GAZETA DO POVO - PR - 10/09
Por força da qualidade de seu corpo profissional, a diplomacia brasileira é referência mundial de eficiência e de qualidade. Isso se deve ao recrutamento por concurso público e à formação esmerada a cargo do Instituto Rio Branco, uma das mais relevantes instituições do Brasil republicano.
Bem por isso, não podemos conceber a digna diplomacia do país como instituição descerebrada e amorfa, apenas a seguir as ordens ou as desordens do governo de momento. Mesmo porque o Itamaraty é uma instituição de Estado, não mera ferramenta descartável de governo. Por isso, deve atuar com sua expertise na condução da política externa de modo a não permitir que se cometam desatinos que abalem o prestígio e a imagem do país. Nosso ministro de Relações Exteriores recebe, a propósito, a exclusiva designação de “ministro de Estado”, o que lhe distingue de todos os demais titulares de ministérios, devendo estar atrelado não a meros compromissos transitórios da governança da hora, mas com obrigações mais perenes, voltadas à imagem do país e à continuidade da nação.
Nesse sentido, uma salutar norma não escrita da cultura política brasileira faz da diplomacia uma carreira fechada, em que raramente são nomeados chancelares ou embaixadores de fora do Itamaraty, o que explica em boa medida seu diferencial de qualidade vis-à-vis todas as demais chancelarias. No momento, inclusive, trata-se de regra seguida pelo Palácio do Planalto com rigidez, embora se cultive a nociva prática de manter como assessor presidencial de política internacional professores de História e ativistas ideológicos, extravagantes à diplomacia, carentes da compreensão sobre a política externa e de conhecimentos jurídicos mais abrangentes, o que levou o governo brasileiro a algumas desastradas interveniências internacionais, como foi o caso de suspender o Paraguai do Mercosul.
Cumpre lembrar que a polêmica atuação de Eduardo Saboia, no resgate do infeliz boliviano perseguido por Evo Morales, longe está da insubordinação.

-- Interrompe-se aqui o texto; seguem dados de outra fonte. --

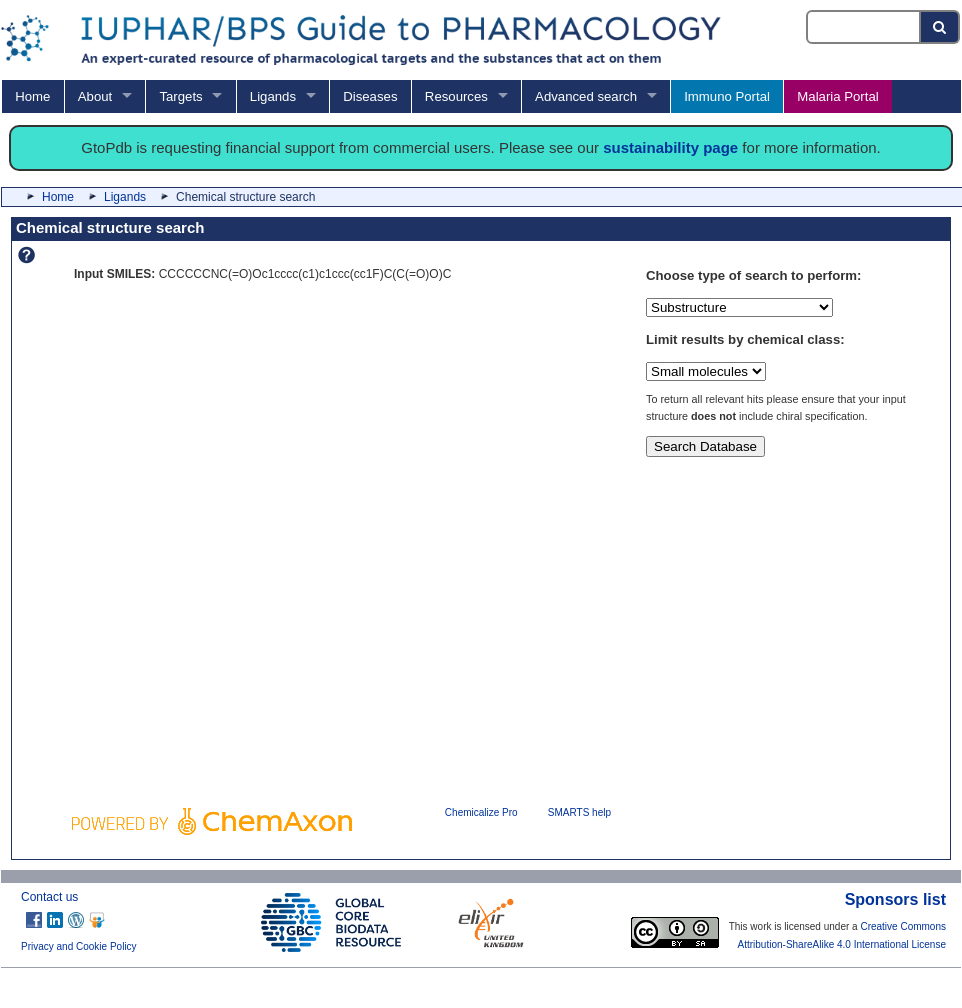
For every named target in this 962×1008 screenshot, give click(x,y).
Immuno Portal (727, 96)
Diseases (370, 96)
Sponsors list (895, 899)
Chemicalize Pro (481, 812)
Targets (180, 96)
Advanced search (586, 96)
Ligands (273, 96)
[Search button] (940, 27)
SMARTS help (579, 812)
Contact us (49, 897)
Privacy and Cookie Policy (79, 946)
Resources (456, 96)
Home (32, 96)
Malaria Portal (837, 96)
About (95, 96)
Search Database (705, 446)
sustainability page (670, 147)
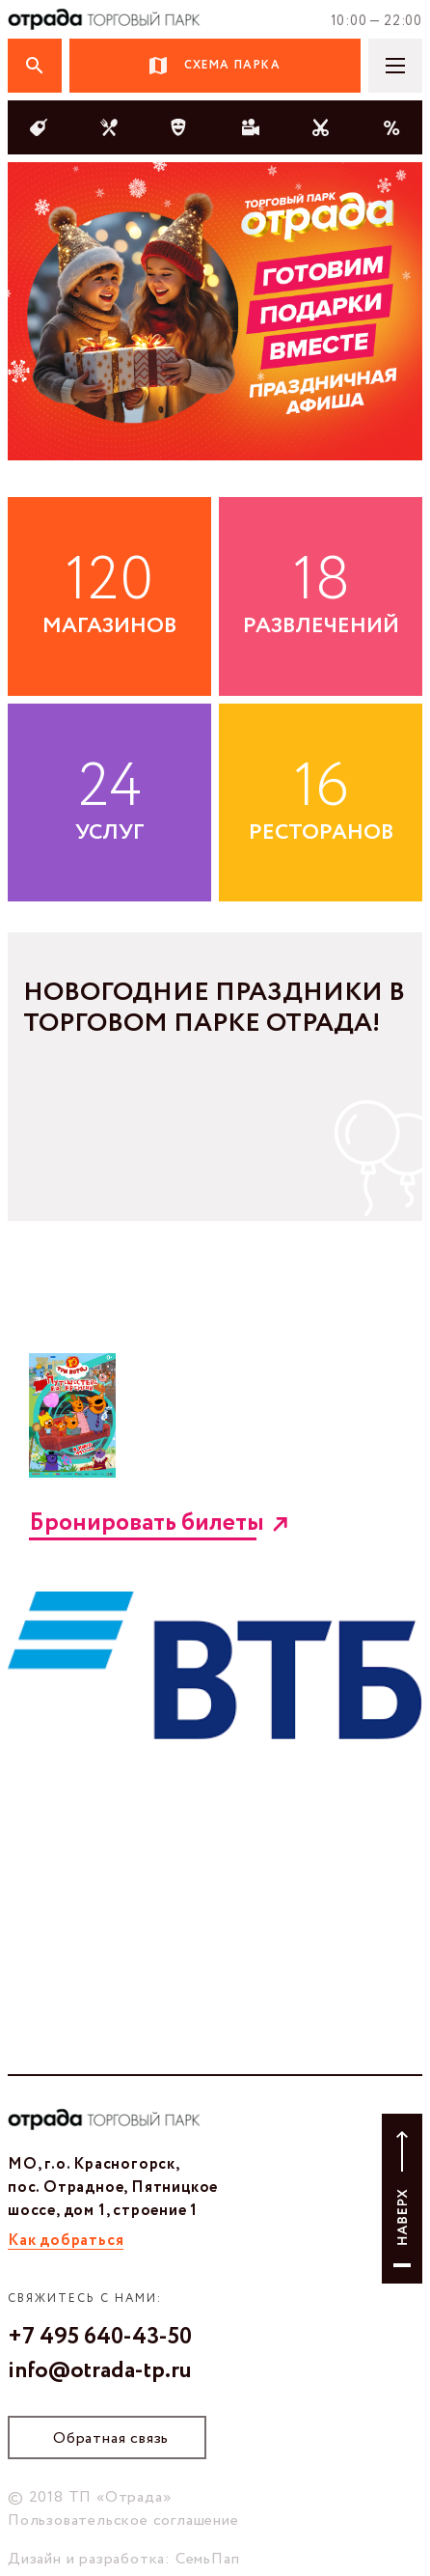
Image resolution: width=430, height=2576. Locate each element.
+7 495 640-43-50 (100, 2337)
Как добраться (65, 2241)
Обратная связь (111, 2438)
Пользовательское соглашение (123, 2520)
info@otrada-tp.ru (100, 2371)
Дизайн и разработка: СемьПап (123, 2559)
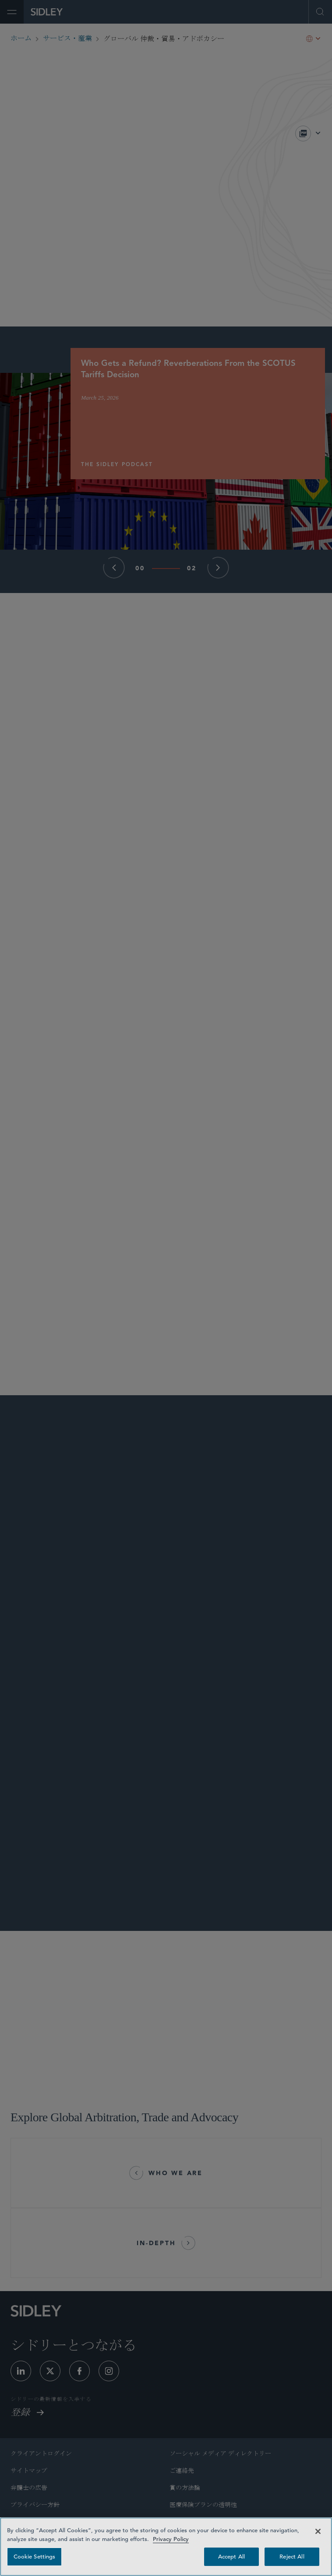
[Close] (318, 2531)
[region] (166, 2546)
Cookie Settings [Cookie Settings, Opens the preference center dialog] (35, 2556)
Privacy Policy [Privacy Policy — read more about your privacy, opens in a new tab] (171, 2539)
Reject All (291, 2556)
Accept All (231, 2556)
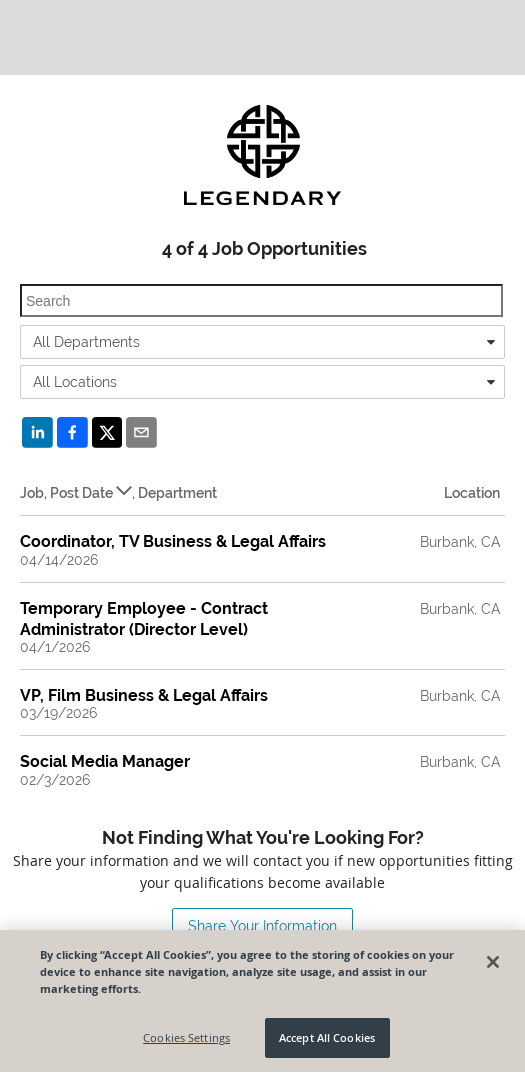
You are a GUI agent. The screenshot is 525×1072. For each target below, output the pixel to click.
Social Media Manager (105, 761)
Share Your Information (262, 926)
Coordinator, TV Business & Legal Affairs (173, 541)
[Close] (493, 962)
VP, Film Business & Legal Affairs (144, 695)
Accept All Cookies (327, 1037)
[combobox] (262, 342)
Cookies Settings (186, 1037)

Afinal, ao conceder-lhe asilo, o governo brasileiro já havia implicitamente reconhecido o caráter ilegal da perseguição. Ilegalidade que se perpetuou na negativa do salvo-conduto, ao arrepio da lei internacional e da razão. Afinal, de que valeria o instituto jurídico do asilo se déspotas contumazes se arvorassem no direito de impedir o trânsito de asilados?
De fato, Saboia merece homenagens e reconhecimento pela corajosa iniciativa, coerente e consoante aos fundamentos da República, de respeito aos direitos humanos e de prestígio aos valores democráticos. Merece condecorações e não punições, como executor aplicado das valiosas lições de humanismo e de liberdade que decerto aprendeu e exerceu em sua esmerada formação e percurso profissional.
Não podemos ficar reféns de movimentos ideológicos, que em relação à Bolívia já nos feriram na soberania nacional, com a tomada “à baioneta” de uma refinaria da Petrobras, com a vistoria de um avião da República brasileira com a acusação de que traficava pessoa (no caso, o senador asilado), e também com a detenção do advogado do referido senador por suposto transporte de documentos que auxiliariam a regularização de seu domicílio no Brasil.
Não respeitar as tradições da casa do Barão do Rio Branco, não zelar pelo orgulho que o Brasil tem de sua diplomacia é crime de lesa-pátria.